Quinn called for the creation of something she's calling the Systemwide Success Study, which would would identify best practices at successful schools and apply them elsewhere.

She also called for a reduction in school closures, something that's been a hallmark of Bloomberg's education policy.

Quinn said such closures should be used only as a "last resort" and that she would instead create a "red alert" system that would, based on indicators like absentee and graduation rates, identify struggling schools before they needed to be closed. 

A reporter asked Quinn what would be her threshold for actually closing a school and what would the red alert system trigger to prevent school closures.

"Well, you know, what would be the X causes Y, that's something I think I would want to develop with input, obviously from staff at the D.O.E., from teachers, from parents, from an analysis of schools that are out there," she said.

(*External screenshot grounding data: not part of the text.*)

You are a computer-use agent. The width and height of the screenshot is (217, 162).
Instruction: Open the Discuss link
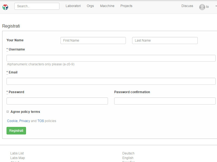coord(187,6)
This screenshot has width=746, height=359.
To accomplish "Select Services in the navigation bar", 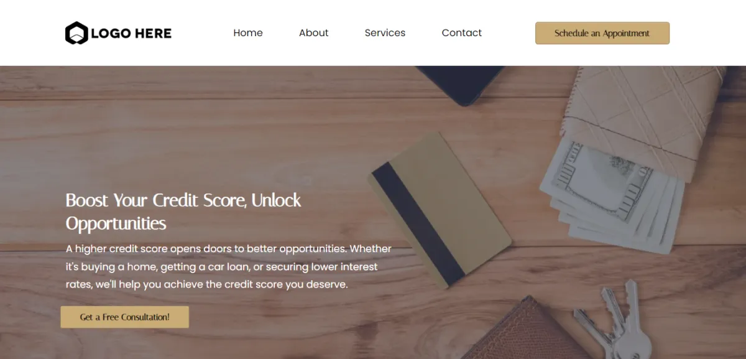I will [x=385, y=33].
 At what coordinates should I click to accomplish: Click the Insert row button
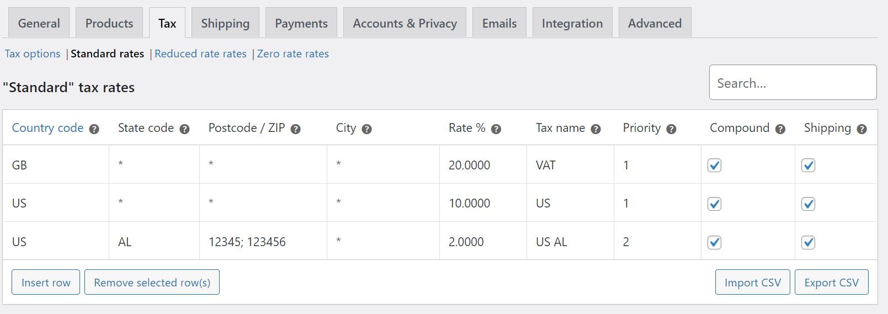[46, 282]

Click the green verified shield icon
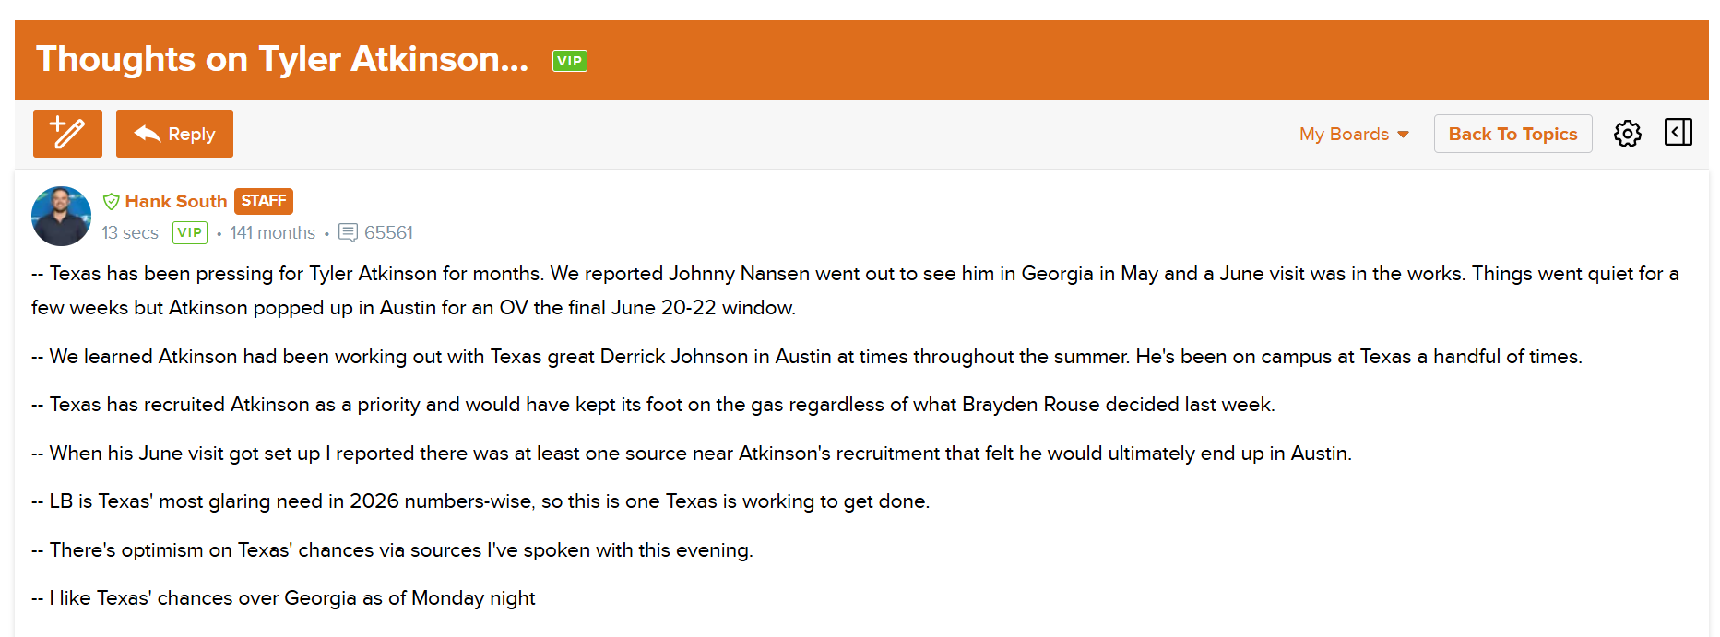click(112, 201)
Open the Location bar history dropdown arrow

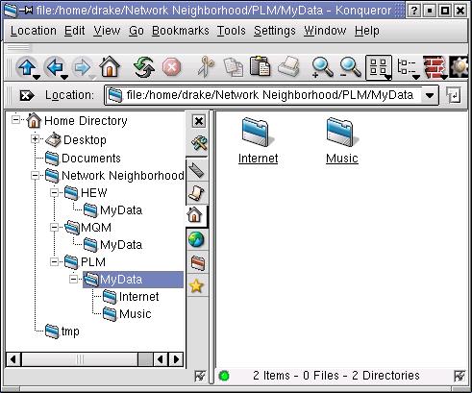click(430, 95)
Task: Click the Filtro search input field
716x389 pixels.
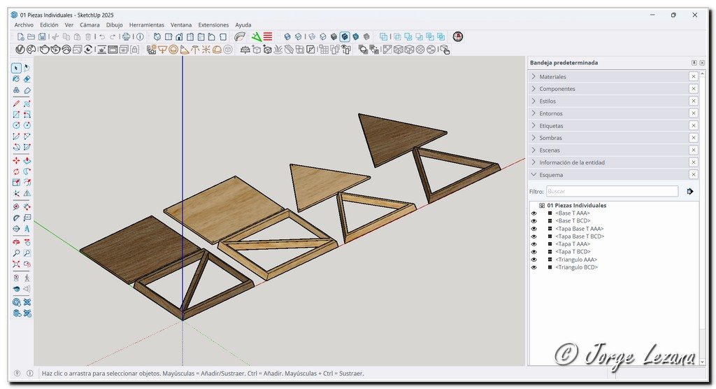Action: click(611, 191)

Here are some of the Council speaker's other proposals: the city should create a cadre of mentor teachers from the ranks of its most successful educators and require all new teachers to be paired with a mentor for a year; the city should foster greater parental involvement via an online "parent university" where parents can brush up on class subjects their kids are studying and better understand how to prepare their children for college; schools should keep more students in school until 6 pm; the city should create more "community schools" that house health and social services inside school buildings; the city should have a deputy mayor for education and children to oversee all agencies that interact with children; the city should eliminate field testing by education companies like Pearson; and the city should rely less on testing and more on portfolio assessments, which allow teachers to evaluate student performance using broader criteria.

Quinn also thinks computer science should become part of the core curriculum.

Without much elaboration, Quinn also called for the "most intensive" literacy support program in the country.

According to the speaker, her proposals would cost about $300 million, which could be covered by redirecting some of the $1.2 billion a year the city now spends on contracts and consultants.

"We can find those funds in-house with what we have through better management and better programs," said Quinn.

As of yet, neither the teacher's union nor StudentsFirst, the school reform advocacy group run by Michelle Rhee, had any comment.

UPDATE: In a statement, UFT president Michael Mulgrew said, "I want to applaud Speaker Quinn for a speech that was full of great ideas—from making sure we have health and social services in our schools to bringing parents back into the education process and reducing the time kids spend on standardized tests."